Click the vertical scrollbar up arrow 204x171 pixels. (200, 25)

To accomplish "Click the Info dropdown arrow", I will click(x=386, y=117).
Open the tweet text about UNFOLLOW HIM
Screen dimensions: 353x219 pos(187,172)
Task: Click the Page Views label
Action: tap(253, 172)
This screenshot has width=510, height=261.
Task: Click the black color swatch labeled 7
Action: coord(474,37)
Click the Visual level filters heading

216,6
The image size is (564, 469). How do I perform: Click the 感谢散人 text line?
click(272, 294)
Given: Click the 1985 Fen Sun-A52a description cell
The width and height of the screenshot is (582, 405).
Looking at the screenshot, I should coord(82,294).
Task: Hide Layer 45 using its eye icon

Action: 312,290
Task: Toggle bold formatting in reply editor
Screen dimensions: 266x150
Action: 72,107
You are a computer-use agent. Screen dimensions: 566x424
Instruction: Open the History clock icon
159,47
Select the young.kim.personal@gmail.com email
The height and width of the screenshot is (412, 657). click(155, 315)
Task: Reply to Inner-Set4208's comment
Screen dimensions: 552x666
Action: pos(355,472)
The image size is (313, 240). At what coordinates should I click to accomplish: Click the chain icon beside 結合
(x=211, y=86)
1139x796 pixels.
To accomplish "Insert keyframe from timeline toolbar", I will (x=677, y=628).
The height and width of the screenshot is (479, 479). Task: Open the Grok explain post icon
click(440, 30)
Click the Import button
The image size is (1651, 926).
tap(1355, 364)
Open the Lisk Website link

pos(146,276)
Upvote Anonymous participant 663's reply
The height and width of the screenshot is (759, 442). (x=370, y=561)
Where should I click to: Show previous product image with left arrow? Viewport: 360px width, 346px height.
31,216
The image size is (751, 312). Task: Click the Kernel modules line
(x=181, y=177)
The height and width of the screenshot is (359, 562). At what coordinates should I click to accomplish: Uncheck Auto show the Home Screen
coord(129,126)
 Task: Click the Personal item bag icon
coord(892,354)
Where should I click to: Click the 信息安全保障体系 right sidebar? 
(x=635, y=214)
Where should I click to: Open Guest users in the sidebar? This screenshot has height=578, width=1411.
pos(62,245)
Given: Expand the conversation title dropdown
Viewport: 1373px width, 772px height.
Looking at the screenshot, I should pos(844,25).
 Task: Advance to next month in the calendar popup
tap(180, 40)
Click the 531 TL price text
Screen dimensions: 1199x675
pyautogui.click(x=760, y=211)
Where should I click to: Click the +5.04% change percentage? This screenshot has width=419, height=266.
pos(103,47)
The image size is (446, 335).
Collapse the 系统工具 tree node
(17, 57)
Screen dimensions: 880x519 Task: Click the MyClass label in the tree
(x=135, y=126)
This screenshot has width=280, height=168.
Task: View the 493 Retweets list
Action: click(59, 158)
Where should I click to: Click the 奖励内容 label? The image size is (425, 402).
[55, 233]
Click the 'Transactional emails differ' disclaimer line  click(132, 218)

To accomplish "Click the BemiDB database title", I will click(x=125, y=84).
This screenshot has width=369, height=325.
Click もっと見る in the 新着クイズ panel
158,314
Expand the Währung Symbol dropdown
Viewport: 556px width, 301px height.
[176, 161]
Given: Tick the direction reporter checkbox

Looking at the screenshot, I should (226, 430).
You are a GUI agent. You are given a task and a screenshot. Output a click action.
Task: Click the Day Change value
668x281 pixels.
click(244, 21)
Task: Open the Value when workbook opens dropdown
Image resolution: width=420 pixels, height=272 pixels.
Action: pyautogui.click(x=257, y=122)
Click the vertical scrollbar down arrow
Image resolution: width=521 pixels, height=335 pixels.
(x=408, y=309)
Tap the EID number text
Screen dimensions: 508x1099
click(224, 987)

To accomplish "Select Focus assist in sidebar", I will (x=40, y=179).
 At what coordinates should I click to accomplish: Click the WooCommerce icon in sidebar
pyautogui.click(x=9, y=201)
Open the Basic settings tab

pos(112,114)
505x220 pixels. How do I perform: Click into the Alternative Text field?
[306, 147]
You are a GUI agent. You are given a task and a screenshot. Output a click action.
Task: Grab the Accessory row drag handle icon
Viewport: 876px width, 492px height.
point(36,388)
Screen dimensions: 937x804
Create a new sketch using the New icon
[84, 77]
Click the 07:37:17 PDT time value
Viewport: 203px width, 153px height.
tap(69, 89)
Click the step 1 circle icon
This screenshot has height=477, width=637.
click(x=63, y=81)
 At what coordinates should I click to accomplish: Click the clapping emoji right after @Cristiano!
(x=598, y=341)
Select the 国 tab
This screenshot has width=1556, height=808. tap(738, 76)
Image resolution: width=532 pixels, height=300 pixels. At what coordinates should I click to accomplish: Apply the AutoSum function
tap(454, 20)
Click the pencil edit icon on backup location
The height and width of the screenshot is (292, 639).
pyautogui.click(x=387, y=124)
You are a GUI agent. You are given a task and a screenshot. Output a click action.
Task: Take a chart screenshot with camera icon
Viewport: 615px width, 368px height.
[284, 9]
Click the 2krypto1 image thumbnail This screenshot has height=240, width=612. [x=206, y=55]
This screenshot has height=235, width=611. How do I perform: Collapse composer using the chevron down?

★ ★ ★

• _Exercise details_:
All of the entries above need to be output again exactly.

• _Exercise result_:
Click the vertical scrollbar up arrow 204x171 pixels. (200, 25)

To accomplish "Click the Info dropdown arrow", I will click(x=386, y=117).
Open the tweet text about UNFOLLOW HIM
Screen dimensions: 353x219 pos(187,172)
Task: Click the Page Views label
Action: tap(253, 172)
This screenshot has width=510, height=261.
Task: Click the black color swatch labeled 7
Action: coord(474,37)
Click the Visual level filters heading

216,6
The image size is (564, 469). How do I perform: Click the 感谢散人 text line?
click(272, 294)
Given: Click the 1985 Fen Sun-A52a description cell
The width and height of the screenshot is (582, 405).
Looking at the screenshot, I should coord(82,294).
Task: Hide Layer 45 using its eye icon

Action: 312,290
Task: Toggle bold formatting in reply editor
Screen dimensions: 266x150
Action: 72,107
You are a computer-use agent. Screen dimensions: 566x424
Instruction: Open the History clock icon
159,47
Select the young.kim.personal@gmail.com email
The height and width of the screenshot is (412, 657). click(155, 315)
Task: Reply to Inner-Set4208's comment
Screen dimensions: 552x666
Action: pos(355,472)
The image size is (313, 240). At what coordinates should I click to accomplish: Click the chain icon beside 結合
(x=211, y=86)
1139x796 pixels.
To accomplish "Insert keyframe from timeline toolbar", I will (x=677, y=628).
The height and width of the screenshot is (479, 479). Task: Open the Grok explain post icon
click(440, 30)
Click the Import button
The image size is (1651, 926).
tap(1355, 364)
Open the Lisk Website link

pos(146,276)
Upvote Anonymous participant 663's reply
The height and width of the screenshot is (759, 442). (x=370, y=561)
Where should I click to: Show previous product image with left arrow? Viewport: 360px width, 346px height.
31,216
The image size is (751, 312). Task: Click the Kernel modules line
(x=181, y=177)
The height and width of the screenshot is (359, 562). At what coordinates should I click to accomplish: Uncheck Auto show the Home Screen
coord(129,126)
 Task: Click the Personal item bag icon
coord(892,354)
Where should I click to: Click the 信息安全保障体系 right sidebar? 
(x=635, y=214)
Where should I click to: Open Guest users in the sidebar? This screenshot has height=578, width=1411.
pos(62,245)
Given: Expand the conversation title dropdown
Viewport: 1373px width, 772px height.
Looking at the screenshot, I should pos(844,25).
 Task: Advance to next month in the calendar popup
tap(180, 40)
Click the 531 TL price text
Screen dimensions: 1199x675
pyautogui.click(x=760, y=211)
Where should I click to: Click the +5.04% change percentage? This screenshot has width=419, height=266.
pos(103,47)
The image size is (446, 335).
Collapse the 系统工具 tree node
(17, 57)
Screen dimensions: 880x519 Task: Click the MyClass label in the tree
(x=135, y=126)
This screenshot has width=280, height=168.
Task: View the 493 Retweets list
Action: click(59, 158)
Where should I click to: Click the 奖励内容 label? The image size is (425, 402).
[55, 233]
Click the 'Transactional emails differ' disclaimer line  click(132, 218)

To accomplish "Click the BemiDB database title", I will click(x=125, y=84).
This screenshot has width=369, height=325.
Click もっと見る in the 新着クイズ panel
158,314
Expand the Währung Symbol dropdown
Viewport: 556px width, 301px height.
[176, 161]
Given: Tick the direction reporter checkbox

Looking at the screenshot, I should (226, 430).
You are a GUI agent. You are given a task and a screenshot. Output a click action.
Task: Click the Day Change value
668x281 pixels.
click(244, 21)
Task: Open the Value when workbook opens dropdown
Image resolution: width=420 pixels, height=272 pixels.
Action: pyautogui.click(x=257, y=122)
Click the vertical scrollbar down arrow
Image resolution: width=521 pixels, height=335 pixels.
(x=408, y=309)
Tap the EID number text
Screen dimensions: 508x1099
click(224, 987)

To accomplish "Select Focus assist in sidebar", I will (x=40, y=179).
 At what coordinates should I click to accomplish: Click the WooCommerce icon in sidebar
pyautogui.click(x=9, y=201)
Open the Basic settings tab

pos(112,114)
505x220 pixels. How do I perform: Click into the Alternative Text field?
[306, 147]
You are a GUI agent. You are given a task and a screenshot. Output a click action.
Task: Grab the Accessory row drag handle icon
Viewport: 876px width, 492px height.
point(36,388)
Screen dimensions: 937x804
Create a new sketch using the New icon
[84, 77]
Click the 07:37:17 PDT time value
Viewport: 203px width, 153px height.
tap(69, 89)
Click the step 1 circle icon
This screenshot has height=477, width=637.
click(x=63, y=81)
 At what coordinates should I click to accomplish: Click the clapping emoji right after @Cristiano!
(x=598, y=341)
Select the 国 tab
This screenshot has width=1556, height=808. tap(738, 76)
Image resolution: width=532 pixels, height=300 pixels. At what coordinates should I click to accomplish: Apply the AutoSum function
tap(454, 20)
Click the pencil edit icon on backup location
The height and width of the screenshot is (292, 639).
pyautogui.click(x=387, y=124)
You are a GUI agent. You are given a task and a screenshot. Output a click action.
Task: Take a chart screenshot with camera icon
Viewport: 615px width, 368px height.
[284, 9]
Click the 2krypto1 image thumbnail This screenshot has height=240, width=612. [x=206, y=55]
This screenshot has height=235, width=611. How do I perform: Collapse composer using the chevron down?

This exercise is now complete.